Kordell Stewart, Pittsburgh. After losing his starting job to Tommy Maddox, Stewart likely will be cut or traded by the Steelers. A trade is less likely; Stewart will make $6 million, count $7 million against the salary cap and will be eligible for free agency after 2003. Bouncing-around theory applies here, too.
Tim Couch, Cleveland. The former first-overall pick could find himself on another team next season. Again, the bouncing-around theory says with a new team, Couch would summon what NFL scouts envisioned from him before the 1999 draft. And that brings up this analogy: What Kurt Warner is to Marc Bulger, Tim Couch is to...
Kelly Holcomb, Cleveland. Couch should be nervous after backup Holcomb threw for 429 yards in a wild-card loss to the Steelers. Bad news for the Bears: Holcomb signed an extension before the season that will keep him in Cleveland through 2004.
Jake Delhomme, New Orleans, unrestricted free agent. For a guy who's attempted just 86 passes in two years in the NFL, Delhomme sure is attracting a lot of interest, including the Bears'.
Maybe the Bears have the edge. Delhomme's agent is Chicago-based Mark Bartelstein, who also represents Olin Kreutz and Bryan Robinson. And Delhomme told the Monroe (La.) News-Star that Bartelstein and the Bears have talked. Delhomme also told the paper he wants to go to a team that needs a starting quarterback. The Bears need a starting quarterback.
"I don't want to go to a situation where a team is just blowing smoke, and I really don't have a legitimate chance to be the starter," he said. "If I'm going to be a backup, I'm going to stay in New Orleans."
Brian Griese, Denver. Expected to be released June 1 by the Broncos. Griese, banged up and ineffective in Denver, will undergo arthroscopic surgery on his left shoulder and is still rehabbing his knee he injured last season.
Shaun King, Tampa Bay, unrestricted free agent. In two years, King has gone from starter to third stringer behind the Johnsons, Brad and Rob, on the Super Bowl champion Bucs. King appeared in just three games in 2002, threw 27 passes and completed 10 of them for 80 yards, with no touchdowns and an interception and hardly was instrumental in the team's success. The Mike Smith theory applies here: Executives of former teams love to bring players from their old teams. Jerry Angelo has Tampa ties. It's safe to say King will be in a different uniform next season.
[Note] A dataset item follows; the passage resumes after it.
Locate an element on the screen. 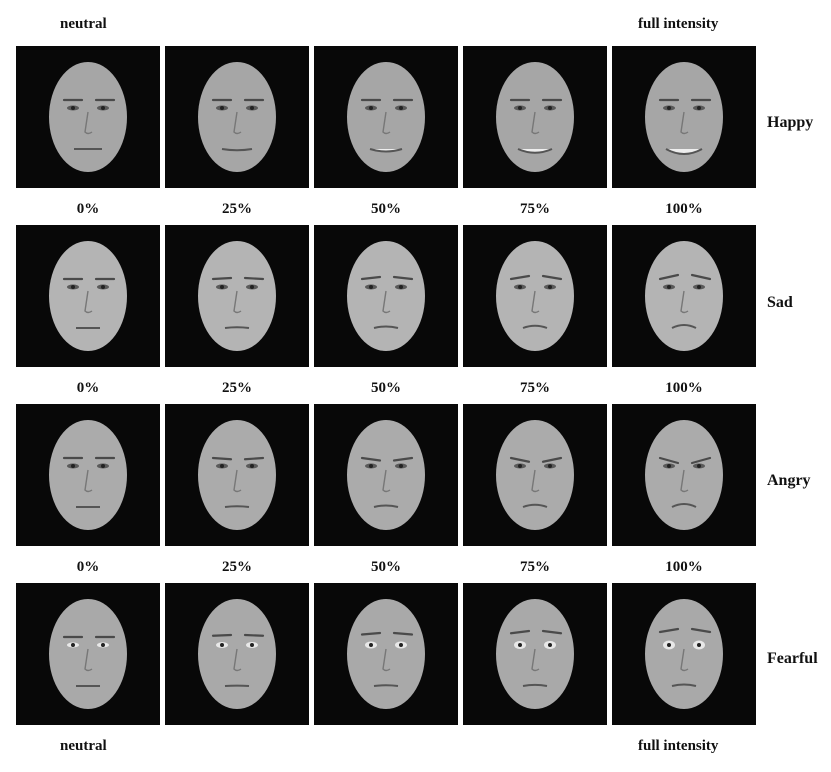 The image size is (831, 772). neutral-label-bottom: neutral is located at coordinates (84, 746).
Rob Johnson, Tampa Bay, unrestricted free agent. Like King, Johnson lost the Bucs' preseason quarterback competition to Brad Johnson and played sparingly in mop-up and injury duty. The 29-year-old chose to come to Tampa from Buffalo but likely will move on for a chance to start.
Charlie Batch, Pittsburgh, unrestricted free agent. Steelers want Batch to stay as Tommy Maddox's backup. Batch wants to start again and will test the market.
A.J. Feeley, Philadelphia. Performed well when Donovan McNabb broke his ankle but has said he want to remain in Philly as McNabb's backup.
Tony Banks, Houston, unrestricted free agent. Didn't throw a pass in 2002 as David Carr's backup in Houston.
Jeff Blake, Baltimore, unrestricted free agent. Shaky under pressure and throws a lot of interceptions, 11 to 13 TDs.